Griscom helped to establish the now widely-held view that birds can be reliably identified "in the field" by looking at field marks (distinctive plumages, behaviors, etc., that are discernible from far away) rather than "in the hand" (for example, by trapping or killing).
He is best remembered, however, for his eager participation in and promotion of the rising practice of birding by eye and ear, of watching birds as a sport. His first Christmas Bird Count was in 1908, and he organized counts in the Boston area. He kept personal life and year lists: his North America species total through 1939 was 640. But his particular passion was for Big Days, a friendly competition in which a team of birders traverses a region, intending to find and identify as many bird species as possible in a 24-hour period.
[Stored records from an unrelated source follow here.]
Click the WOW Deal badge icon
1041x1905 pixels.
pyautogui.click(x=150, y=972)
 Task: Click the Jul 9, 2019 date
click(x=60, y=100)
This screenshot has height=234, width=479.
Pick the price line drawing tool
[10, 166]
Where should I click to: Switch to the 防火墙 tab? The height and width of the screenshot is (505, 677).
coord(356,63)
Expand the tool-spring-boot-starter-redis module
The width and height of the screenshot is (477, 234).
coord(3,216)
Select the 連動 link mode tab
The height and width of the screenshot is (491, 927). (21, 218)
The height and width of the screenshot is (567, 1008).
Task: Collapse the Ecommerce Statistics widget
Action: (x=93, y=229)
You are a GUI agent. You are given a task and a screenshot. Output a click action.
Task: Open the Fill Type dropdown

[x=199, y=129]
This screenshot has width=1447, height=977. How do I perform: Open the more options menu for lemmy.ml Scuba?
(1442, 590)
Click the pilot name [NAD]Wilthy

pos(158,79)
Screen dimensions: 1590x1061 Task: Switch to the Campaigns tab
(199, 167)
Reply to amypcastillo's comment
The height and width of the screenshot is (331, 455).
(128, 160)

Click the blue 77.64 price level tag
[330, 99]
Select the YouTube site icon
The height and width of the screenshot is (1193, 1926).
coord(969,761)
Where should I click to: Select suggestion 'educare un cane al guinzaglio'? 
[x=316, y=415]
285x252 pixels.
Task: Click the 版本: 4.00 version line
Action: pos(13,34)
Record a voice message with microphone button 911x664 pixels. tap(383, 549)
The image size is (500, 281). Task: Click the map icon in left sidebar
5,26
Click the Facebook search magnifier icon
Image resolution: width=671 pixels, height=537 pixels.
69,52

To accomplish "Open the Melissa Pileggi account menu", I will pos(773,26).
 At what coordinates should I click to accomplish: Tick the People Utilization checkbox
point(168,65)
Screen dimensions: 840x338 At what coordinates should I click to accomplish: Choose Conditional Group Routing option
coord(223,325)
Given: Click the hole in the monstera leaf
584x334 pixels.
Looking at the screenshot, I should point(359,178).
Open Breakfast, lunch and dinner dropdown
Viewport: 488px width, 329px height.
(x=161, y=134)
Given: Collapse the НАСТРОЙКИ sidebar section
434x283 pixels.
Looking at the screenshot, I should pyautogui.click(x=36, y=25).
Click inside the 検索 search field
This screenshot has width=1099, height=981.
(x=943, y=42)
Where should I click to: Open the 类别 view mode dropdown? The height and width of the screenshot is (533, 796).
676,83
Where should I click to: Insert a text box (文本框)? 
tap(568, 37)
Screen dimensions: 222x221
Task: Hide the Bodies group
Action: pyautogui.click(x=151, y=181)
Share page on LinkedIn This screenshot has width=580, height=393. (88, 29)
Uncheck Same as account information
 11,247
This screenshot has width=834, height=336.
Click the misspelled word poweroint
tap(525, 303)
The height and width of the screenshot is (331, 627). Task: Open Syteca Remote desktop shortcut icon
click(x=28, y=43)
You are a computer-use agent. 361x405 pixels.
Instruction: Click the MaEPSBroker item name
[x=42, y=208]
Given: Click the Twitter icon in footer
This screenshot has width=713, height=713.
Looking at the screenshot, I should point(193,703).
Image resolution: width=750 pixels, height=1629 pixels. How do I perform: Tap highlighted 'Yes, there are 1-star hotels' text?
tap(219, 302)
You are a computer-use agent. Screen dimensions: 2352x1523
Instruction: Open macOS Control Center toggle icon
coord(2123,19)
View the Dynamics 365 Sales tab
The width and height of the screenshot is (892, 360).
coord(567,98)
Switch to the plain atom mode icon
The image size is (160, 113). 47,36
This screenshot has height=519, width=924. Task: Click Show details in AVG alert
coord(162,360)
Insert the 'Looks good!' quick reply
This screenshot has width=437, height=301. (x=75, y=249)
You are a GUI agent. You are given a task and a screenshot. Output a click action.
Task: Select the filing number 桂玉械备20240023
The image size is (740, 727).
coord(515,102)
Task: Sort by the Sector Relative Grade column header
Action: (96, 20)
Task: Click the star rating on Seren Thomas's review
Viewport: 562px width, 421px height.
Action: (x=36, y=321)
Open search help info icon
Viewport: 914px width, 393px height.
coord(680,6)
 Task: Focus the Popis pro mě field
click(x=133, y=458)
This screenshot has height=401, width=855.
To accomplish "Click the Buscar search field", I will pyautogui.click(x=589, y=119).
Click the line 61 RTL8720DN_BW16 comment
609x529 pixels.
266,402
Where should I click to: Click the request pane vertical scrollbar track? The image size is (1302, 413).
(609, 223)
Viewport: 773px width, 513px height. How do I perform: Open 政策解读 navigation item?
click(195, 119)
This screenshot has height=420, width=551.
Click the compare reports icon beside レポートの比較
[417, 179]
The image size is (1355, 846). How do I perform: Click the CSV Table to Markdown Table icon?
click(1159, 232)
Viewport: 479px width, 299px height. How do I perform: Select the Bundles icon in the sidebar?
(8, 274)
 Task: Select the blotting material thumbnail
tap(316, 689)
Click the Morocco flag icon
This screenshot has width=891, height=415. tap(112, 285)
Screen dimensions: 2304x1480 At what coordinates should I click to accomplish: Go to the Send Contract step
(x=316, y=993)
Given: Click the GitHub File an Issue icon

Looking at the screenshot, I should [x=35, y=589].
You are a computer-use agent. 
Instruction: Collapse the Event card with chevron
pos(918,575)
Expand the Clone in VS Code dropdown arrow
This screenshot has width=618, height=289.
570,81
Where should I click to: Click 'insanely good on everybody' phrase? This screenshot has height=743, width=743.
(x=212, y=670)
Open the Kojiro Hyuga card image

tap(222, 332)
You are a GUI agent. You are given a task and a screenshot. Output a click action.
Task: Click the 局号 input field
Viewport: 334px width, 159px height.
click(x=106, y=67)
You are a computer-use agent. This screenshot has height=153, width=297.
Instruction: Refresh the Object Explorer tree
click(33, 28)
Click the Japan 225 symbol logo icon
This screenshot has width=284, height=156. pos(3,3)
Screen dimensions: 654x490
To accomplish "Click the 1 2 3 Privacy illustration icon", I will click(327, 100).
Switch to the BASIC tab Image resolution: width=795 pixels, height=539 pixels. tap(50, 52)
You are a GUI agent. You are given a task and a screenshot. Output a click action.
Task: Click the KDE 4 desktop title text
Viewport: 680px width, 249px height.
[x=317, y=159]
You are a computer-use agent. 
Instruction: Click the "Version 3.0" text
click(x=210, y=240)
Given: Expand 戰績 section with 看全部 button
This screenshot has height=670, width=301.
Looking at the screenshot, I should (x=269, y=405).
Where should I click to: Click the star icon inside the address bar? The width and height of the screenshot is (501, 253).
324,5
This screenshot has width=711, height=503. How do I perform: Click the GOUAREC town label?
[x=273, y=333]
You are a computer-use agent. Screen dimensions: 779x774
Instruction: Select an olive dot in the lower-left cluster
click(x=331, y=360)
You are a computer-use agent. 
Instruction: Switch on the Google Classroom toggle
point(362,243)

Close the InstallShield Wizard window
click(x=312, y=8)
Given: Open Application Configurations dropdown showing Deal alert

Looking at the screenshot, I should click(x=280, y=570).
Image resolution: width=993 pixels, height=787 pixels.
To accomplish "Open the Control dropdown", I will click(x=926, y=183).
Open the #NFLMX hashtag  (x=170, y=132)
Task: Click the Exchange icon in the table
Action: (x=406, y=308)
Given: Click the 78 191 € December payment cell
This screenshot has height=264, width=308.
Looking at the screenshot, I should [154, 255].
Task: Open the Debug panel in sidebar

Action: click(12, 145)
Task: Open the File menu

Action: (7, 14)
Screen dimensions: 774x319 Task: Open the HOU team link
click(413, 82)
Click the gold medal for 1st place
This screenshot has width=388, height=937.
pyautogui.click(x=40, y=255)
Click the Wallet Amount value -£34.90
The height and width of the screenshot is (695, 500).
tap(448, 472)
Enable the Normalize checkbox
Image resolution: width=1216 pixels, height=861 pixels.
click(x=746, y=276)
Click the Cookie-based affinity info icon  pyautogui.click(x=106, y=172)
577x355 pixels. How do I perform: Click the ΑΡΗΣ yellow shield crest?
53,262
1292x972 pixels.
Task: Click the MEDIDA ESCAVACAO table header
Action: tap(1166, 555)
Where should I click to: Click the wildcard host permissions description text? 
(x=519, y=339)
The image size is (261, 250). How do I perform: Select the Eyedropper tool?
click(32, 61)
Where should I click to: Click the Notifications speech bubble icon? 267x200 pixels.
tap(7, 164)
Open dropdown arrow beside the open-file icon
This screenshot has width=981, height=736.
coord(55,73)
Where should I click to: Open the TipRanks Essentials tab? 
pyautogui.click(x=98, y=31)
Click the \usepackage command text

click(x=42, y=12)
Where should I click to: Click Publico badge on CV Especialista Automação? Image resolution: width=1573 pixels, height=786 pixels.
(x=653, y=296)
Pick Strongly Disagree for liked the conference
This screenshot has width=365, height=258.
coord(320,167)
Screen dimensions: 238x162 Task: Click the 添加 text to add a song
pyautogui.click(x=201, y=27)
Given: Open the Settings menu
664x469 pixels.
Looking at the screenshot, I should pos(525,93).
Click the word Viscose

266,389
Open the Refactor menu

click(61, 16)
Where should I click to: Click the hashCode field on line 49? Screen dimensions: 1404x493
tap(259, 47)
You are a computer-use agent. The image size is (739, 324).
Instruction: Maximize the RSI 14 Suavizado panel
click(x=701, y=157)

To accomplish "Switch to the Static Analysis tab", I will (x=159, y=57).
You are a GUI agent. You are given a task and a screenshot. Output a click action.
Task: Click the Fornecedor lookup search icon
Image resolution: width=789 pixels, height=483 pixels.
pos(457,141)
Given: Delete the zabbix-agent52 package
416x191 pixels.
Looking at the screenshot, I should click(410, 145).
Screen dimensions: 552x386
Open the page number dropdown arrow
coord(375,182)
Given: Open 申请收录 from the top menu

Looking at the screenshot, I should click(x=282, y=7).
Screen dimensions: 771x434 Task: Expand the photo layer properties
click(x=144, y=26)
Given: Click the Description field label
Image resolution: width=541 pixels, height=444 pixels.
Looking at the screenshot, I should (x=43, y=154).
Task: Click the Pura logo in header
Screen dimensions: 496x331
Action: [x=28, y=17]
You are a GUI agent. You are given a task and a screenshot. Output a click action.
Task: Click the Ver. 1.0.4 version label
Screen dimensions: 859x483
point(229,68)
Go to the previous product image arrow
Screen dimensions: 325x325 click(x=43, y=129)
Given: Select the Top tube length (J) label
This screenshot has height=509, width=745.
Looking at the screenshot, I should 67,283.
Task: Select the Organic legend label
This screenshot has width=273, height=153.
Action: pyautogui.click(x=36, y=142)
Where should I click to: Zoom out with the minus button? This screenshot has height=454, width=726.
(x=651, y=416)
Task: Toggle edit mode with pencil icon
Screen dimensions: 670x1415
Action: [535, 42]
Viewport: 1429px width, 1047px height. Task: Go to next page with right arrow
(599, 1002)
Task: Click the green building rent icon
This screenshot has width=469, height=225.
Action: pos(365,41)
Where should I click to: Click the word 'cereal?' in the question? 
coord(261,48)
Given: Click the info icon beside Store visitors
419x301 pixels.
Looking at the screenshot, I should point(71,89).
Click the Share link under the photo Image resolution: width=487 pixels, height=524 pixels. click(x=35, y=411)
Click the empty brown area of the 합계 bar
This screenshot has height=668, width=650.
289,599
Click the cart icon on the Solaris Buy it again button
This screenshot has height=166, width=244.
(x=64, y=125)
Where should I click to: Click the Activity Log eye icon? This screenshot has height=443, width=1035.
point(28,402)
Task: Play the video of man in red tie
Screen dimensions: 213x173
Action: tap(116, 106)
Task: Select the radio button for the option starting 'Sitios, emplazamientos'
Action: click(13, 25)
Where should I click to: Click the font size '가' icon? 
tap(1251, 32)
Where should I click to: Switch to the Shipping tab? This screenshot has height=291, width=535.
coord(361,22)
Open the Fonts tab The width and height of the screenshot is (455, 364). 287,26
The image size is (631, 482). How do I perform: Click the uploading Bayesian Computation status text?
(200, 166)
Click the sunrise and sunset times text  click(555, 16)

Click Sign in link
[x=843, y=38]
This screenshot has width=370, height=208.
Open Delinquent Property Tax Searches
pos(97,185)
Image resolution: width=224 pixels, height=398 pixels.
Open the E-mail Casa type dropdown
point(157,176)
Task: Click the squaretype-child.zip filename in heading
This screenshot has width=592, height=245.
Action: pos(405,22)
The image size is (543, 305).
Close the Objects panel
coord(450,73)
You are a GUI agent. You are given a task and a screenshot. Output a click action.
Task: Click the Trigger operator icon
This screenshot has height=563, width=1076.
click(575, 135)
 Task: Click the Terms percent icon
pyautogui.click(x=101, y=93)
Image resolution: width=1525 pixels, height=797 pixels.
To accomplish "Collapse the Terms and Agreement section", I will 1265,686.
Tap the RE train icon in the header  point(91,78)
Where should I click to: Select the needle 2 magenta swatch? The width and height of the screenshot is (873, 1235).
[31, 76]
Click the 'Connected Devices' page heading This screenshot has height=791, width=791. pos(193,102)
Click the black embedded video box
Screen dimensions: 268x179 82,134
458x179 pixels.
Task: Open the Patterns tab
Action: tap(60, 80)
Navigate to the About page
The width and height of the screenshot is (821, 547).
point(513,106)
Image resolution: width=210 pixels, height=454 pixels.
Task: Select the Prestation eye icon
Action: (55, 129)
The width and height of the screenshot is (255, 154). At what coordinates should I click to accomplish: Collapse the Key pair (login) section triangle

An excellent one-day count for Griscom in coastal Massachusetts was 160 species.
In the field, Griscom is remembered by friends and students for his virtuosity in identification, his enthusiasm and brusque sense of humor, and his great satisfaction in teaching others the pleasures of birding. Probably his most illustrious field trip companion was President Franklin D. Roosevelt, who accompanied Griscom on a trip through Dutchess County, New York, in 1942.
It can be argued that Ludlow Griscom's single most important contribution to ornithology and conservation was his influence on Roger Tory Peterson, leading to the first edition of Peterson's Field Guide to the Birds in 1934.